[Saved entries]

* * * *

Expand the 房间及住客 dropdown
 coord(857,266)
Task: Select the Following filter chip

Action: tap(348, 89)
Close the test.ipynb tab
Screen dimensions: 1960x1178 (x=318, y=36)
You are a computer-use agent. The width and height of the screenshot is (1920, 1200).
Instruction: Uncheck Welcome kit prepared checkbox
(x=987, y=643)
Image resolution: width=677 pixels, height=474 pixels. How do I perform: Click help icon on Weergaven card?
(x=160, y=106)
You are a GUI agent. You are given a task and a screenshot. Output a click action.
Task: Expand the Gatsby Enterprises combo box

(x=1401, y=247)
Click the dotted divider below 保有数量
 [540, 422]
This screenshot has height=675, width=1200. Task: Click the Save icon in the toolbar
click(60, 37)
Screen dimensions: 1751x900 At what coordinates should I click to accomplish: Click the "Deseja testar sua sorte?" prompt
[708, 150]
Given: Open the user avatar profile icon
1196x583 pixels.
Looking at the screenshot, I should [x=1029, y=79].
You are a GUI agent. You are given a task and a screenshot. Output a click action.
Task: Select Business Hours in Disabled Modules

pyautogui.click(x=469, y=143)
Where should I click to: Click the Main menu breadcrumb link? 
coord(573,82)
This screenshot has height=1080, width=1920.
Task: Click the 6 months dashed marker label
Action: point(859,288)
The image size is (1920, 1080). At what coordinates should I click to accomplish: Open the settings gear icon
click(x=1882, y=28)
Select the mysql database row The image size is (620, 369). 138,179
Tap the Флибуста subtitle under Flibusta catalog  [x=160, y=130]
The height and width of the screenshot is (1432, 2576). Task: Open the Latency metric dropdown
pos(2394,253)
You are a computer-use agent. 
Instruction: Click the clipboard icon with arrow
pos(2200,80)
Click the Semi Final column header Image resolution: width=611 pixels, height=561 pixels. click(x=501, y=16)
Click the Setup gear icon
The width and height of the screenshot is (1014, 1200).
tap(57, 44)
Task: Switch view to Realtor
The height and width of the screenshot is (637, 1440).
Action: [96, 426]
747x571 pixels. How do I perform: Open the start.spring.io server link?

* * * *

— WHAT THE TASK REQUIRES —
Render the lines above as a numbered list, omitting any blank lines.

— WRITTEN ANSWER —
1. Expand the 房间及住客 dropdown
2.  coord(857,266)
3. Task: Select the Following filter chip
4. Action: tap(348, 89)
5. Close the test.ipynb tab
6. Screen dimensions: 1960x1178 (x=318, y=36)
7. You are a computer-use agent. The width and height of the screenshot is (1920, 1200).
8. Instruction: Uncheck Welcome kit prepared checkbox
9. (x=987, y=643)
10. Image resolution: width=677 pixels, height=474 pixels. How do I perform: Click help icon on Weergaven card?
11. (x=160, y=106)
12. You are a GUI agent. You are given a task and a screenshot. Output a click action.
13. Task: Expand the Gatsby Enterprises combo box
14. (x=1401, y=247)
15. Click the dotted divider below 保有数量
16.  [540, 422]
17. This screenshot has height=675, width=1200. Task: Click the Save icon in the toolbar
18. click(60, 37)
19. Screen dimensions: 1751x900 At what coordinates should I click to accomplish: Click the "Deseja testar sua sorte?" prompt
20. [708, 150]
21. Given: Open the user avatar profile icon
22. 1196x583 pixels.
23. Looking at the screenshot, I should [x=1029, y=79].
24. You are a GUI agent. You are given a task and a screenshot. Output a click action.
25. Task: Select Business Hours in Disabled Modules
26. pyautogui.click(x=469, y=143)
27. Where should I click to: Click the Main menu breadcrumb link? 
28. coord(573,82)
29. This screenshot has height=1080, width=1920.
30. Task: Click the 6 months dashed marker label
31. Action: point(859,288)
32. The image size is (1920, 1080). At what coordinates should I click to accomplish: Open the settings gear icon
33. click(x=1882, y=28)
34. Select the mysql database row The image size is (620, 369). 138,179
35. Tap the Флибуста subtitle under Flibusta catalog  [x=160, y=130]
36. The height and width of the screenshot is (1432, 2576). Task: Open the Latency metric dropdown
37. pos(2394,253)
38. You are a computer-use agent. 
39. Instruction: Click the clipboard icon with arrow
40. pos(2200,80)
41. Click the Semi Final column header Image resolution: width=611 pixels, height=561 pixels. click(x=501, y=16)
42. Click the Setup gear icon
43. The width and height of the screenshot is (1014, 1200).
44. tap(57, 44)
45. Task: Switch view to Realtor
46. The height and width of the screenshot is (637, 1440).
47. Action: [96, 426]
48. 747x571 pixels. How do I perform: Open the start.spring.io server link?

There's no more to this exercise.